0

I have a Multiobjective Particle Swarm Optimization algorithm for a complex problem, it uses a big population (4000 particles) and is a time consuming simulation (4 - 6 hours of execution).

As the algorithm keeps an archive, a repository of best solutions found so far, in order to analyze algorithm convergence and behavior I need to save some data from this repository and sometimes from the entire population at each iteration.

Currently in each iteration I'm (Java speaking) copying some attributes from the particle's object (from the repository and/or the population), formatting it to a StringBuffer in a method that runs in a separate thread from the simulation and, only at the end of the program execution I save it to a text file.

I think my algorithm is consuming memory in a bad way by doing this. But thinking also about performance I don't know what is the best way to save all these data: should I follow the same logic but save a .txt file each iteration instead of doing it by the end of the algorithm? Or should I save to a database? If so, should I save it in each iteration or at the end or another time? Or should I approach it differently somehow?

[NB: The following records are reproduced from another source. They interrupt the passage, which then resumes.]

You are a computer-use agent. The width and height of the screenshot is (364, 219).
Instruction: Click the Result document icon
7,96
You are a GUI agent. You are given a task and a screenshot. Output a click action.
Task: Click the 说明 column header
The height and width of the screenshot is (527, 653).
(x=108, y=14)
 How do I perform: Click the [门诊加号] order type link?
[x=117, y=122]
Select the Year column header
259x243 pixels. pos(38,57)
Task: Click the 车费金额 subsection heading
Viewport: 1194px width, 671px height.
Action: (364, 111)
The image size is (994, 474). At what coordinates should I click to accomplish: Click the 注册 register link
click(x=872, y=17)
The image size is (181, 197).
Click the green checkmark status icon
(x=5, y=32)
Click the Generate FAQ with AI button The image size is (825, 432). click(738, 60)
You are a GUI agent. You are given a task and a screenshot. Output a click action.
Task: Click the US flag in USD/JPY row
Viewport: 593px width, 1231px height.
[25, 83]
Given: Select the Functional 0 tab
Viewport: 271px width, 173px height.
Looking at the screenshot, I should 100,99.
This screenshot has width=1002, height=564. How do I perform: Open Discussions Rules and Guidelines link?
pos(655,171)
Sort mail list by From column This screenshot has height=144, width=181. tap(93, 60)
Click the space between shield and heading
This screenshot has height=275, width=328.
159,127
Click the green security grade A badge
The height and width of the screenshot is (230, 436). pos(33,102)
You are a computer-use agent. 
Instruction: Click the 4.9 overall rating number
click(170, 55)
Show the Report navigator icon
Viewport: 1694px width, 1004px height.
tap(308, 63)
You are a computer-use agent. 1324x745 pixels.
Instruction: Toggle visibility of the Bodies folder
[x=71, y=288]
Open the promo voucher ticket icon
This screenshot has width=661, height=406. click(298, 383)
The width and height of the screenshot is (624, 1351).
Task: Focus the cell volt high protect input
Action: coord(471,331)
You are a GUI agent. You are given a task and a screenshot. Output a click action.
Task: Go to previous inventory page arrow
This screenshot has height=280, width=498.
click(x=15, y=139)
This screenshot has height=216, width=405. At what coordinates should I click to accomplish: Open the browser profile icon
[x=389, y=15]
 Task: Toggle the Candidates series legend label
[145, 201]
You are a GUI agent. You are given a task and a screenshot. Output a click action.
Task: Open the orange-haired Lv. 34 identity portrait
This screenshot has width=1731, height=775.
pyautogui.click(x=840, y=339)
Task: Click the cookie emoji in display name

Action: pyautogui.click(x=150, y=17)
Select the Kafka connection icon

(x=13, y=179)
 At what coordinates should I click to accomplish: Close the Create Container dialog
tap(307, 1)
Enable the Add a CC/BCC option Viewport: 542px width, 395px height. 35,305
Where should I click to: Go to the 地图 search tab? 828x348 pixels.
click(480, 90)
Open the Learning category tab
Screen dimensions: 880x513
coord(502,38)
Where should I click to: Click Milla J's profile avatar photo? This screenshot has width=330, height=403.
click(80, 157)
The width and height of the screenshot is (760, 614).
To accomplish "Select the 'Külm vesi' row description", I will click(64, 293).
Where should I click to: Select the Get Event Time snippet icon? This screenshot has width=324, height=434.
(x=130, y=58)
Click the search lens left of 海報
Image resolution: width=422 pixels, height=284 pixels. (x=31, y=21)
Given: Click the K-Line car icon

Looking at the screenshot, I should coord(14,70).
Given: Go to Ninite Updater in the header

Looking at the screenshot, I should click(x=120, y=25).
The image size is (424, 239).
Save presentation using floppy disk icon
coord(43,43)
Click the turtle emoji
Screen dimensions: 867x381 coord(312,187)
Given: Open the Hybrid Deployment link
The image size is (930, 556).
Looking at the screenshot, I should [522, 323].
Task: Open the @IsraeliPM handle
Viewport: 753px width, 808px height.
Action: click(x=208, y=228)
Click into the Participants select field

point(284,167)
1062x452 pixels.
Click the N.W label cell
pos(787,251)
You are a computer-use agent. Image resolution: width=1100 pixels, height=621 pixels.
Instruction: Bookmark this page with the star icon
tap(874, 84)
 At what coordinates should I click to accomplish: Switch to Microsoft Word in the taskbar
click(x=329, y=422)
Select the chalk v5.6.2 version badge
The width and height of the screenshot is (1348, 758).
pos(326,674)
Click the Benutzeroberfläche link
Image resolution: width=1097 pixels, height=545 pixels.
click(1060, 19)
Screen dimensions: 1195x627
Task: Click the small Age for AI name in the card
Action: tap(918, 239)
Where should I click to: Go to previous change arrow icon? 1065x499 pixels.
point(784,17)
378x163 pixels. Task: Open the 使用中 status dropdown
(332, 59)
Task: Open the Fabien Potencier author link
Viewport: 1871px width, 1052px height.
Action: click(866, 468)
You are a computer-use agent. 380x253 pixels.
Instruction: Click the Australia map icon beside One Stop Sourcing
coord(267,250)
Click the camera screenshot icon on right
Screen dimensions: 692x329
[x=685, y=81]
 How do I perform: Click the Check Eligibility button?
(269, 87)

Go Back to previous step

Edit: Repository data are often in a [5 - 10] MB range while the Population data occupies [100 - 200]MB memory. Every time I run the program I need about 20 simulations to analyze average convergence.

Jon Cardoso-Silva
  • 991
  • 11
  • 25
  • How much data we talking? 2 gigs, you better save it to a file. 100MB? You can get away with memory. 100K get out of town and stop being such a memory miser :P – thatidiotguy Dec 17 '12 at 20:17
  • True, that's important and I forgot to mention that :( Well, the repository data is only [5 - 10] MB for each simulation, but population data are about [100 - 200] MB per simulation. But each feature I add to the program, I need to run at least 20 simulations – Jon Cardoso-Silva Dec 17 '12 at 20:20
  • so once again, you have failed to tell us how much memory this "simulation data" is. I don't know what you are doing. Rattling off stuff about "features" and "repository data" is meaningless. Is your JVM crashing because you are running out of memory? How much memory does it already have allocated? How much memory does the machine have in total? Is the data of one simulation needed for another? i.e. once data is computed, is it even needed ever again by the program? If not, then writing to a file could be done on another thread as the next simulation begins... etc etc – thatidiotguy Dec 17 '12 at 20:24
  • Sorry. The "repository" is an archive, a list of best solutions found so far (depending on the algorithm implementation it can store 200 to 300 solutions). This list change each iteration and I need to save the lists from all iterations to analyze the convergence. The JVM is not crashing, but I wonder if this is the best approach or if there's another way of doing it more efficiently. The data is saved for later analysis, so it's not needed to another simulation. – Jon Cardoso-Silva Dec 17 '12 at 20:30
  • 2
    If your program does what it must do, and does it fast enough, where's the problem? What would you gain by doing it in a different way? – JB Nizet Dec 17 '12 at 20:36
  • 1
    I agree with JB. If it aint broke dont fix it. Unless you are actively trying to reduce memory footprint for some reason. If you are, then you trade off for speed in execution, and you are going to have to take time to write information to the hard drive which is very slow. – thatidiotguy Dec 17 '12 at 20:38
  • Hmm... that's true. That would only make it potentially slower for no reason. If I truly face any JVM crash, then I think of a different approach. Thank you guys a lot. – Jon Cardoso-Silva Dec 17 '12 at 20:42
  • 1
    Please don't use a StringBuffer if you can use a StringBuilder. BTW if you can save your information as bytes instead of a chars it will use half as much memory. You can buy 32 GB for less than $200. For simulations you usually want lots of memory. – Peter Lawrey Dec 17 '12 at 21:42

1 Answers1

1

StringBuffer uses an array to keep characters, which is continuous area of memory. Whenever it needs to be expanded it creates a new array which is twice bigger. Usually it's enough for most of applications, but if you think that this buffer can be really big and want to eliminate the overhead of managing continuous part of memory, you can replace it with lists of Strings (or StringBuffers). This will require more memory, but it doesn't require this memory to be continuous.

tcb
  • 2,745
  • 21
  • 20